At Harvard, Dr. Corr was a National Science Foundation Graduate Research Fellow, Nebel Fellow, won a Certificate of Distinction in Teaching, and obtained a Graduate Fellowship in Mathematics. At Yale, he was nominated for Best International Relations Thesis, served as a George W. Darr Memorial Scholar, and was granted membership in Phi Beta Kappa.

Dr. Corr’s first book, No Trespassing: Squatting, Rent Strikes, and Land Struggles Worldwide (South End Press, 1999), focuses on social movements that seek to obtain land or housing through illegal means. He is the editor of a second book, Great Powers, Grand Strategies: The New Game in the South China Sea (U.S. Naval Institute Press, 2018). He is currently working on a book about hierarchy at the individual, national, and international levels.

He served as a peer reviewer for Routledge Press, the Journal of Urban History, and the Journal of Conflict Resolution, and has published on deterrence of nuclear terrorism with the peer-reviewed journal Nonproliferation Review. His peer-reviewed chapter on tin-mining in colonial Malaya is forthcoming in a Routledge Press book in 2020.

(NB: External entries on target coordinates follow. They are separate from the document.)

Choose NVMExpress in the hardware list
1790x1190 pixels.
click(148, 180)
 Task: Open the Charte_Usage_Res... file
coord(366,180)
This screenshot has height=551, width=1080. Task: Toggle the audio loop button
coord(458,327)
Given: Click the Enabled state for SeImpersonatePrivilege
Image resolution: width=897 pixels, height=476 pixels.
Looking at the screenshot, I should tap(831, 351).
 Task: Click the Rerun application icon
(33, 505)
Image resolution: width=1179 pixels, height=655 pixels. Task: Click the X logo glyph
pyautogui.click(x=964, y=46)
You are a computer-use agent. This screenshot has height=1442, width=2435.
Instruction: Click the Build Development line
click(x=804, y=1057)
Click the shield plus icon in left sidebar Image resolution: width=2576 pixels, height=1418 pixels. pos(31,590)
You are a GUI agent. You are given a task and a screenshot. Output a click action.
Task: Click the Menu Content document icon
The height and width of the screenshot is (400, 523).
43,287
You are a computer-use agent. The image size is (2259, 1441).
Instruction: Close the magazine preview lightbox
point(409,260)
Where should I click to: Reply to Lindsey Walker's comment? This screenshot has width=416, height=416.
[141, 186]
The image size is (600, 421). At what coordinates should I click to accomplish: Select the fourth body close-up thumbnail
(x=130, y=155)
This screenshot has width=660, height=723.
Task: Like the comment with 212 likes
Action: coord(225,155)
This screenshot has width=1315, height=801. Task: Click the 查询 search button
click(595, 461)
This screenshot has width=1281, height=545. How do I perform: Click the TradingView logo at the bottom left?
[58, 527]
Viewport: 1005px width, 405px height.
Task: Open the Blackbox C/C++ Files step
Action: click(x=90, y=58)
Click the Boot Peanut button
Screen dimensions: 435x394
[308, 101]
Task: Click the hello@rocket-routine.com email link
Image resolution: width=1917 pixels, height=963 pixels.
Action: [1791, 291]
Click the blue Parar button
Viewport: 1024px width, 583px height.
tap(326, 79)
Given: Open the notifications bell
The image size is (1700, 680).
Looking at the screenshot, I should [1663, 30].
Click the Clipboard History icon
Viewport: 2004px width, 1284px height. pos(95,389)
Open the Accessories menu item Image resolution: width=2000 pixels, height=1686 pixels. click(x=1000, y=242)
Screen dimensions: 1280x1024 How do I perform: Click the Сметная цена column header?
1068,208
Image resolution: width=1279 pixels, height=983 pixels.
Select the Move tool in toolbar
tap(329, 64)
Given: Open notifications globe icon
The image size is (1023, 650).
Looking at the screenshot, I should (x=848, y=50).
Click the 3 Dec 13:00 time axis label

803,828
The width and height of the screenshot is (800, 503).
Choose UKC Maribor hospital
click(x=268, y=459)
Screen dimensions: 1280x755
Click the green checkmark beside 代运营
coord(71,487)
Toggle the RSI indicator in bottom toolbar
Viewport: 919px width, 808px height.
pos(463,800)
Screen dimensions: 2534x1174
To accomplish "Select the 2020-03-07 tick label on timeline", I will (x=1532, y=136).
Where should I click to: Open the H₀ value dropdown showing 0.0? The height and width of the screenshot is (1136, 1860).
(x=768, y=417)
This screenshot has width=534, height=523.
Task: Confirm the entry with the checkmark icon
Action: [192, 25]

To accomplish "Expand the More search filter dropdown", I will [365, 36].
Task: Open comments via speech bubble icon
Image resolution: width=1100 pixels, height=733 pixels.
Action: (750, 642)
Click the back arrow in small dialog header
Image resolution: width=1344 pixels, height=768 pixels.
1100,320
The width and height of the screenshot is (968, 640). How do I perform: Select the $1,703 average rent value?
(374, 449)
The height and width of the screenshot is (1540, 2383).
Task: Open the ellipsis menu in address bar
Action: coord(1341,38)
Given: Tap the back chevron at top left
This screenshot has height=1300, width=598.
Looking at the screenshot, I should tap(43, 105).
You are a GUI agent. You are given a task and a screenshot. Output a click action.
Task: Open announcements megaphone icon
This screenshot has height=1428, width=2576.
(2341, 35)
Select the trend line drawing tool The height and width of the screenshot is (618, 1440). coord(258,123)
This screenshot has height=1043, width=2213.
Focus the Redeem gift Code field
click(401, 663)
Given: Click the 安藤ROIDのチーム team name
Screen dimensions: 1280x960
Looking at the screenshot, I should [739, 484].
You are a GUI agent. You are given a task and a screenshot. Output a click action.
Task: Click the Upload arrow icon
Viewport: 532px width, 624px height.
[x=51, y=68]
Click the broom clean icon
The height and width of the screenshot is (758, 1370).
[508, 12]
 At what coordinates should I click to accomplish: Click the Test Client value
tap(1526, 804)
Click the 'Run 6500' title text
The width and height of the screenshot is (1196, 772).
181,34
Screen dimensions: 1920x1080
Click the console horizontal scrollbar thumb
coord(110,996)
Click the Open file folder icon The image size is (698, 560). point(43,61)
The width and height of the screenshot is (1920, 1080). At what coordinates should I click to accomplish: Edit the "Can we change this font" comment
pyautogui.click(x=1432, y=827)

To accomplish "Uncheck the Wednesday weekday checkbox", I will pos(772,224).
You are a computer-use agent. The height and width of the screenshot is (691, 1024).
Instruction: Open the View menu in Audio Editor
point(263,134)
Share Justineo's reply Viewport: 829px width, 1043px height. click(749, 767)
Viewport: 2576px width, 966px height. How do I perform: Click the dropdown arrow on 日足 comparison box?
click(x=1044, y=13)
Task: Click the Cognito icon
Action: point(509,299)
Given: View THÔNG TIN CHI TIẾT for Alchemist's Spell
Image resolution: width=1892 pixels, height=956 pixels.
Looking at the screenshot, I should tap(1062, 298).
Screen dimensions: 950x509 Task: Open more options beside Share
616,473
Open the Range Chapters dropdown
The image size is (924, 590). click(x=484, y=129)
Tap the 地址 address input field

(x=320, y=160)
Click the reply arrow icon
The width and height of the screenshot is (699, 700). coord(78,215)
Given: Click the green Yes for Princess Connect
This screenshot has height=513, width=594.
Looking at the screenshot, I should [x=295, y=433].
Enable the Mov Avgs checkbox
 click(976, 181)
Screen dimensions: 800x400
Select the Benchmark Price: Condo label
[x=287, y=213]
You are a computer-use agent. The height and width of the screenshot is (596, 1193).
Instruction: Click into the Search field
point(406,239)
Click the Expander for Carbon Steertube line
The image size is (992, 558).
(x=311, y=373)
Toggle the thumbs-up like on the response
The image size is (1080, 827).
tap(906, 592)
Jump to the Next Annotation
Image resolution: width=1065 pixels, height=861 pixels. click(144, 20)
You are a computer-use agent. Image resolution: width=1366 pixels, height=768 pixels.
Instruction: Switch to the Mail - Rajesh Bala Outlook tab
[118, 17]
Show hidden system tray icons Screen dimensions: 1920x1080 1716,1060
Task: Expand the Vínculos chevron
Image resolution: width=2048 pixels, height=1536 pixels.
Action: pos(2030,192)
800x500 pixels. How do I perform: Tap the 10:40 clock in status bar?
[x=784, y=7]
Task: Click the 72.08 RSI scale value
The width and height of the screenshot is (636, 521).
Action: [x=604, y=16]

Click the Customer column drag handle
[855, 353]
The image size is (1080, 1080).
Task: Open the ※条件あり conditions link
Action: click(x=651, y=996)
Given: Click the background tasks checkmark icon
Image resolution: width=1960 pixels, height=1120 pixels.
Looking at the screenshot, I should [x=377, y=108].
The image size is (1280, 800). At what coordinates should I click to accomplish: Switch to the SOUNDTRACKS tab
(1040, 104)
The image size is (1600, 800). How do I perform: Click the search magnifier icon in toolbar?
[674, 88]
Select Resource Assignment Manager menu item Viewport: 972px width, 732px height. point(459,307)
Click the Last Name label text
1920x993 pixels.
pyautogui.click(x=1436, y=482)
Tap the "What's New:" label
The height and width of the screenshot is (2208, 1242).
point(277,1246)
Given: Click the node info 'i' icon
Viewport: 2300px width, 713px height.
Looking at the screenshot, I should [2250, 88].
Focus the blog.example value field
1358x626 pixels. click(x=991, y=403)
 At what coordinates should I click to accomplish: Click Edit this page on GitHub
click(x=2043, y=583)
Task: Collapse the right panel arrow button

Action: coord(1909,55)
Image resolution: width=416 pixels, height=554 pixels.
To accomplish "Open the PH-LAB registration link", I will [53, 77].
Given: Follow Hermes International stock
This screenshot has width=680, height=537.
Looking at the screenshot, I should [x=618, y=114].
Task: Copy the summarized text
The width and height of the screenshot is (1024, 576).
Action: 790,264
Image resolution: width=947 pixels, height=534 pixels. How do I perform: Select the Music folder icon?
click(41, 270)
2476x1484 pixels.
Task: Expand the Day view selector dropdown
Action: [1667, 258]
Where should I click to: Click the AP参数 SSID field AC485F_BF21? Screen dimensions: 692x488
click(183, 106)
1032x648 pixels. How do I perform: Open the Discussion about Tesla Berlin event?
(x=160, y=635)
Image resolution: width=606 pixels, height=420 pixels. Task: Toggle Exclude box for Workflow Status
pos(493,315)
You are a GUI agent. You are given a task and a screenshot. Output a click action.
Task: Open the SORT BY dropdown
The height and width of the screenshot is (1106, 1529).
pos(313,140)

Dr. Corr frequently appears in the media, including the Financial Times, Wall Street Journal, New York Times, BBC, AFP, Fox, Bloomberg, Forbes, Al Jazeera, Japan Times, South China Morning Post, Straits Times, Philippine Star and Institutional Investor. He joined the American Political Science Association (APSA) in 2004, the National Defense Industrial Association in 2009, and the Society of Professional Journalists in 2013.